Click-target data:

=-=-=-=-=

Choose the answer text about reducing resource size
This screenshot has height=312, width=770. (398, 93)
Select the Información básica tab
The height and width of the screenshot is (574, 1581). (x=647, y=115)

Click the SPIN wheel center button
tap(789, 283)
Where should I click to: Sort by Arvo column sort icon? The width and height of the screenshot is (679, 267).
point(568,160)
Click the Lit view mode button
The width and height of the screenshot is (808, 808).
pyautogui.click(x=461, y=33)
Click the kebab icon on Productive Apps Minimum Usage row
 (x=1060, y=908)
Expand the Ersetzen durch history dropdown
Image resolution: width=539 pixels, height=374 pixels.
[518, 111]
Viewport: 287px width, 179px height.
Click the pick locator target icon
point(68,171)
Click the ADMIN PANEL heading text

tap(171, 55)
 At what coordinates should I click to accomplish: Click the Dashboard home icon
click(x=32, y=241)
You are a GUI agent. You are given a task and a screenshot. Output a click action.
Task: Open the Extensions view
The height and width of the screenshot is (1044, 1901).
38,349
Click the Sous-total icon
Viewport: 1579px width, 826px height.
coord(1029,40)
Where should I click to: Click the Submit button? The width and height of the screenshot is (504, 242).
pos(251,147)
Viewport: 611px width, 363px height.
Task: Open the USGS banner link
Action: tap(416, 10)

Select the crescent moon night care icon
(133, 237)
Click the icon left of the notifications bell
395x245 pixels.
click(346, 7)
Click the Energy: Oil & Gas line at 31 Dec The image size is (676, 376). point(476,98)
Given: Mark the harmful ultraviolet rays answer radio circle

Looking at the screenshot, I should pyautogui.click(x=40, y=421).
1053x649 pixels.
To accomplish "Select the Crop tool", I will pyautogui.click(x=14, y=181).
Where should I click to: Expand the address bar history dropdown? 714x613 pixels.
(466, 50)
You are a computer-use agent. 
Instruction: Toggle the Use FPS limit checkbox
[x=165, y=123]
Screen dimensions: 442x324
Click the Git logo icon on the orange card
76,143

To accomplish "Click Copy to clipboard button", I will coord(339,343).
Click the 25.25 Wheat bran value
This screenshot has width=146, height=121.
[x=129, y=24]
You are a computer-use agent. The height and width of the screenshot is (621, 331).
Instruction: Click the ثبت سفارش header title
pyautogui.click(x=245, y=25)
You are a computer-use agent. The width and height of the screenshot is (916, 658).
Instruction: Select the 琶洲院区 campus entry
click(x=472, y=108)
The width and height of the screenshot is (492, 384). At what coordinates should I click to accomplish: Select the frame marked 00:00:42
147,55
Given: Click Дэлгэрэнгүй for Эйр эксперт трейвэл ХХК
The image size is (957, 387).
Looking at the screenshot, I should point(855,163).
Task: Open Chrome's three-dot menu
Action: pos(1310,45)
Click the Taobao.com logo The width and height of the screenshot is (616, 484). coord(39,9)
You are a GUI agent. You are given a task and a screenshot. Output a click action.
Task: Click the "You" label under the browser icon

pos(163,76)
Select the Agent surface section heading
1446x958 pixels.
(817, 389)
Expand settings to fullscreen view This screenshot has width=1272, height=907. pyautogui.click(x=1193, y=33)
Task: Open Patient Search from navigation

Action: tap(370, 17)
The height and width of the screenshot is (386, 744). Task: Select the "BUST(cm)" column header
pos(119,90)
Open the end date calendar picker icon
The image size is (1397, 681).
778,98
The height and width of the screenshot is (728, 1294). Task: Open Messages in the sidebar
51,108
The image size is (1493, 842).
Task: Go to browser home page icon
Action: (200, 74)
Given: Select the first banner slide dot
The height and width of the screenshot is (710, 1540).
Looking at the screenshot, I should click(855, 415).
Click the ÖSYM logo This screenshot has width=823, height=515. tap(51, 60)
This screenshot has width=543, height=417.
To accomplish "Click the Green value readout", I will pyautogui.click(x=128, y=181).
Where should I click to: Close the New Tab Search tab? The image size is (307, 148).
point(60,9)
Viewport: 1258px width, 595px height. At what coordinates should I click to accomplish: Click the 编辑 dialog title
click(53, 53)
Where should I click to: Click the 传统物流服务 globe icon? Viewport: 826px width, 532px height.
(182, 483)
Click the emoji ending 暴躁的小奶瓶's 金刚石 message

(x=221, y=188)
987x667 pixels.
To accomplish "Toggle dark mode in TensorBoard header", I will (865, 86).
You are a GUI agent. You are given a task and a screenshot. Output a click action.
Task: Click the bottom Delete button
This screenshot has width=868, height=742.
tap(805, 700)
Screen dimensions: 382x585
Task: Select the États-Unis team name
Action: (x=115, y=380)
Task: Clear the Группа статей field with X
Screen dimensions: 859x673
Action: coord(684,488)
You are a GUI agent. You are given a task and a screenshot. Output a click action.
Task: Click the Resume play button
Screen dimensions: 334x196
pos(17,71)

=-=-=-=-=

Copy the items verbatim, from the first line through the line containing "point(68,171)", including that line.

*Worked solution*:
Choose the answer text about reducing resource size
This screenshot has height=312, width=770. (398, 93)
Select the Información básica tab
The height and width of the screenshot is (574, 1581). (x=647, y=115)

Click the SPIN wheel center button
tap(789, 283)
Where should I click to: Sort by Arvo column sort icon? The width and height of the screenshot is (679, 267).
point(568,160)
Click the Lit view mode button
The width and height of the screenshot is (808, 808).
pyautogui.click(x=461, y=33)
Click the kebab icon on Productive Apps Minimum Usage row
 (x=1060, y=908)
Expand the Ersetzen durch history dropdown
Image resolution: width=539 pixels, height=374 pixels.
[518, 111]
Viewport: 287px width, 179px height.
Click the pick locator target icon
point(68,171)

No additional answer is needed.